§ **Work to complete**: Word for word, transcribe every line from the one holding "Click the info icon beside Required" through the end of the records, but not the pictures.

§ **Material for this exercise**:
•••

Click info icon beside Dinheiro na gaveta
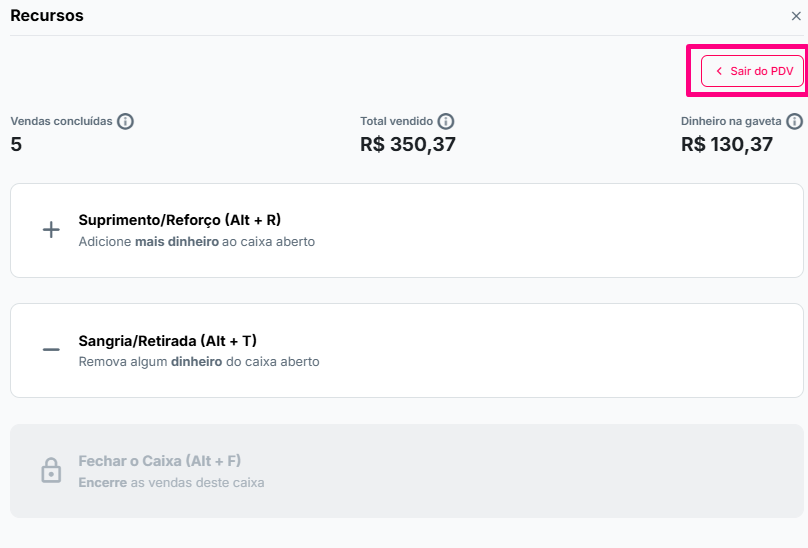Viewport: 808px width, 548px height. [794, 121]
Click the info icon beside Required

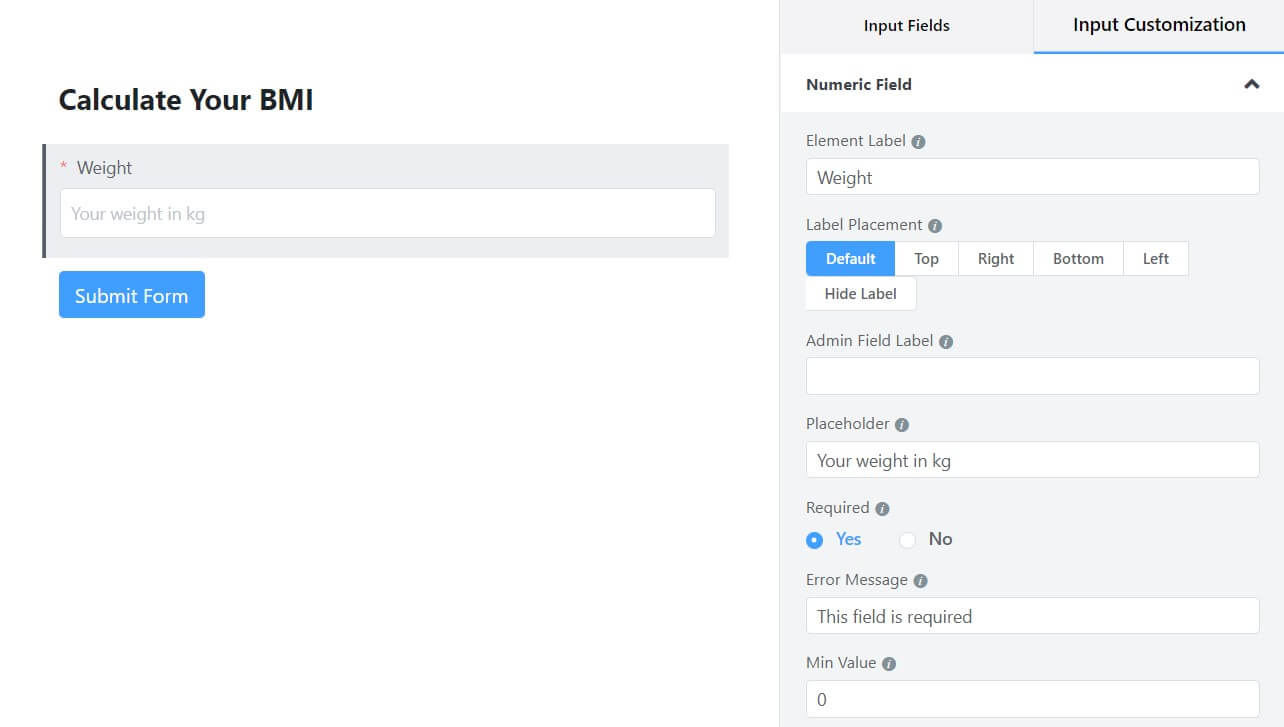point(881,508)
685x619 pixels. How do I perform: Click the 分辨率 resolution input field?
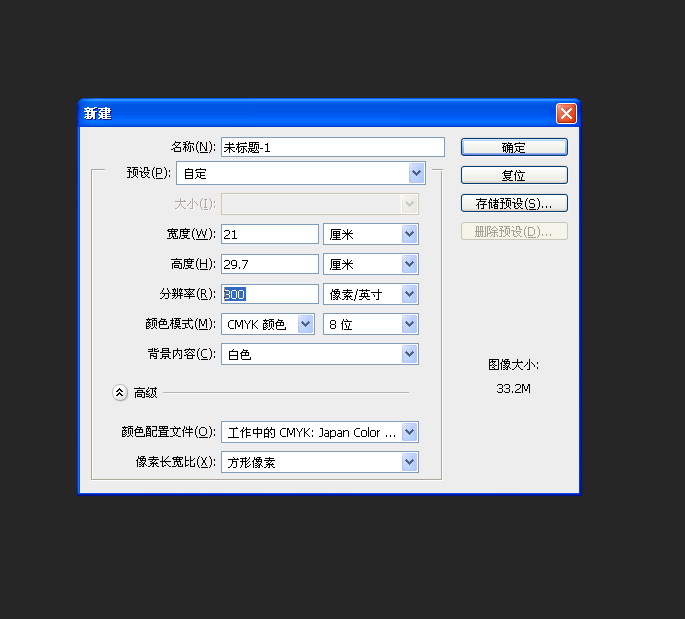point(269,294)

•••

§ **Solved problem**:
Click the info icon beside Required

point(881,508)
685x619 pixels. How do I perform: Click the 分辨率 resolution input field?
point(269,294)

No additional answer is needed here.